» EXCERPT TO READ
►
Why history?

Photo on 2009-12-18 at 14.48
Okay, I only read parts of Raymond Williams’ The Country and the City. I got a few points out of it, that I think are significant. Are these really the result of the argument of the book? Or are they just Williams-isms? But, if the argument of the book is just a way to objectify (demonstrate, celebrate) the train of thought and feeling that led him to those particular Williams-isms, then cool: I got the point without having to read all the second-rate poetry along the way.

Because, let’s be real.
The City of Dreadful Night is more interesting as an artifact than as a poem. James Thomson’s life interests me, as does his vision of a nightmarish, dystopian London in the 1870s. But that does not in any way make me want to read the poem.
◄
» SOURCE DATA
►
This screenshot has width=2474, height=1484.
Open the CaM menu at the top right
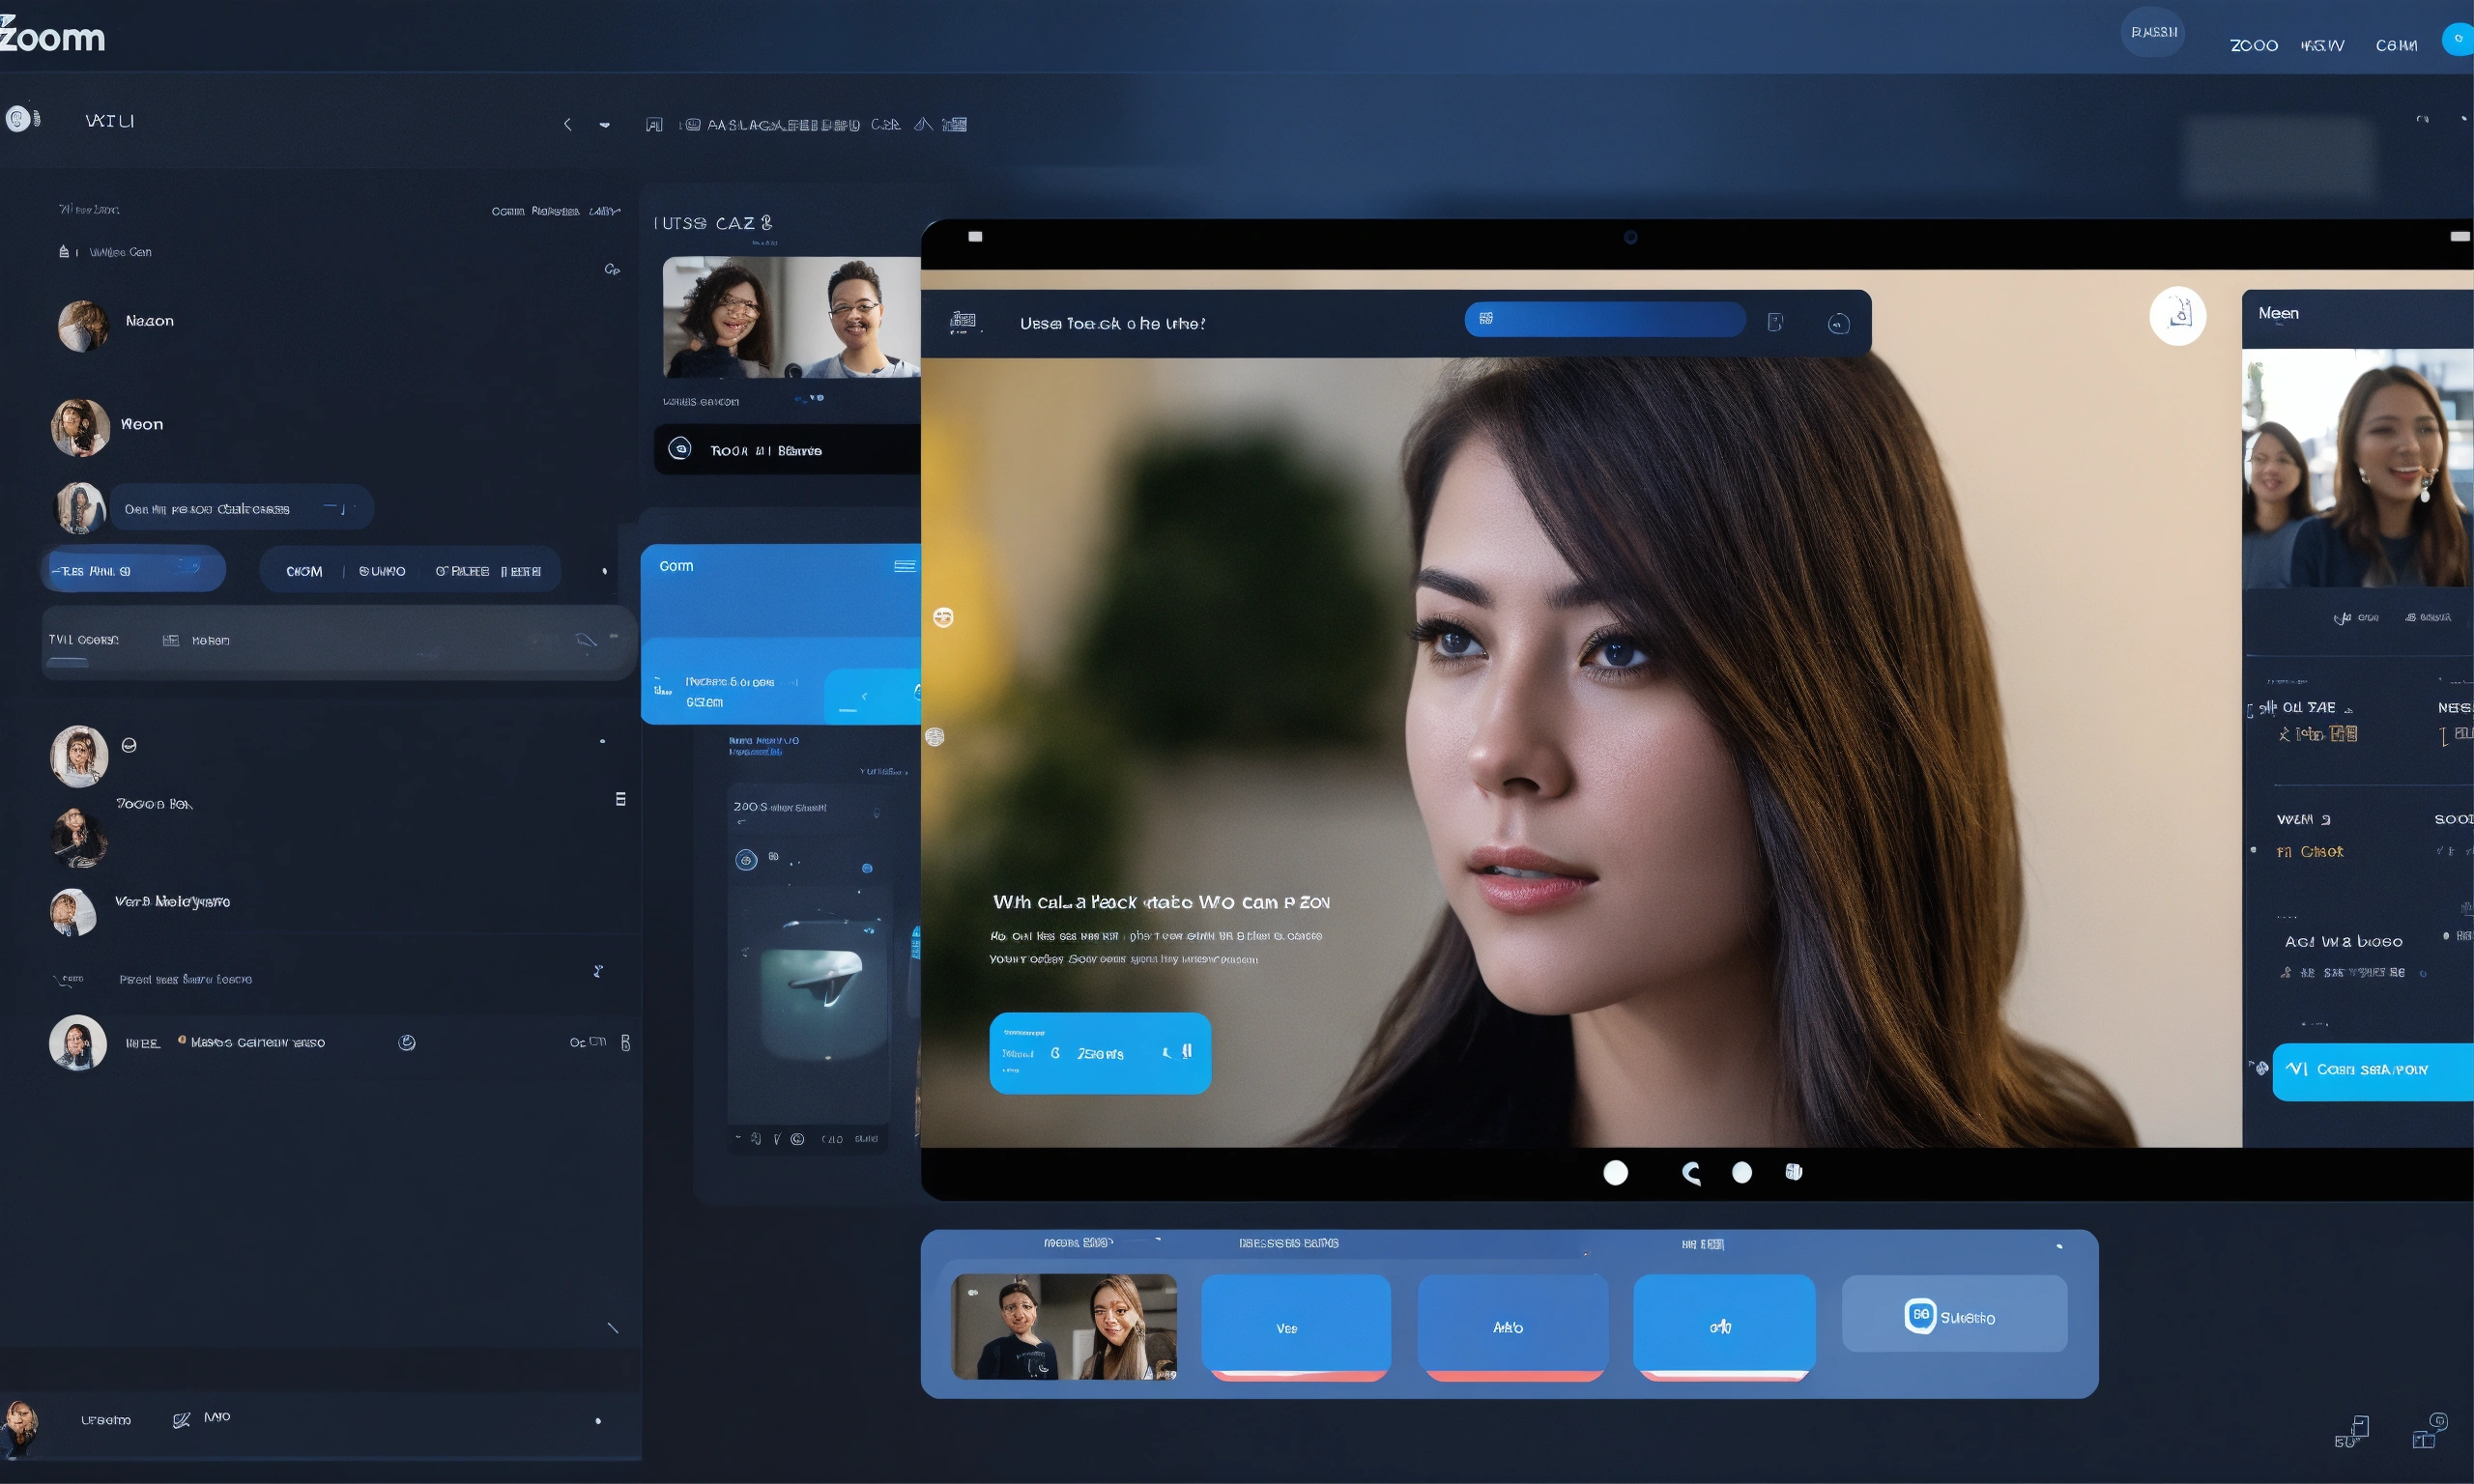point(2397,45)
◄
» TO DO
[1] Using the post on Raymond Williams, decide whether each statement agrees with it. Answer yes or no and quote the words that decide it: (a) The writer read all of The Country and the City. (b) The writer finds James Thomson's life interesting. (c) The City of Dreadful Night pictures a dystopian Paris.
[2] Output the passage of the post on Raymond Williams from "Why history?" up to and including "along the way.".
[3] Go on with the post on Raymond Williams from the point where it stops.

» SOLVED TASKS
[1]
(a) No: "I only read parts of Raymond Williams’ The Country and the City."
(b) Yes: "James Thomson’s life interests me"
(c) No: "his vision of a nightmarish, dystopian London in the 1870s"

[2]
Why history?

Photo on 2009-12-18 at 14.48
Okay, I only read parts of Raymond Williams’ The Country and the City. I got a few points out of it, that I think are significant. Are these really the result of the argument of the book? Or are they just Williams-isms? But, if the argument of the book is just a way to objectify (demonstrate, celebrate) the train of thought and feeling that led him to those particular Williams-isms, then cool: I got the point without having to read all the second-rate poetry along the way.

[3]
Does this make me a lowbrow, literalist, anti-intellectual materialist? Maybe, from a certain point of view. There’s a silk smoking-jacketed, punting-on-the-Cam, NPR-in-the-background perspective that likes its historical explanations laced with allusions to canonical literature. But that sort of thing leaves me wondering, was this really in the minds of the people in the story? Or is it just a shorthand way to
tell the story to a particular type of audience? And, if it’s shorthand, what is it missing? That’s one thing Williams seems to have been keenly aware of: the tendency to reduce complexity and smear out ongoing evolution in an idea like “city” or “country” until it’s a handy, but misleading, archetype.

As I was showering this morning, I was ticking off the books I might say influenced me to study history. It’s been in my head for a few years that Neal Stephenson’s “Baroque Cycle” really got me interested, but I think it was more of a reminder than a discovery. The cool thing about
Quicksilver and its sequels is the richness of “alien” (in the Carlo Ginzburg sense) material available in the past. And I thought it was cool, how Stephenson studiously puts known people in known situations, but is completely free to speculate about what’s going on in their heads.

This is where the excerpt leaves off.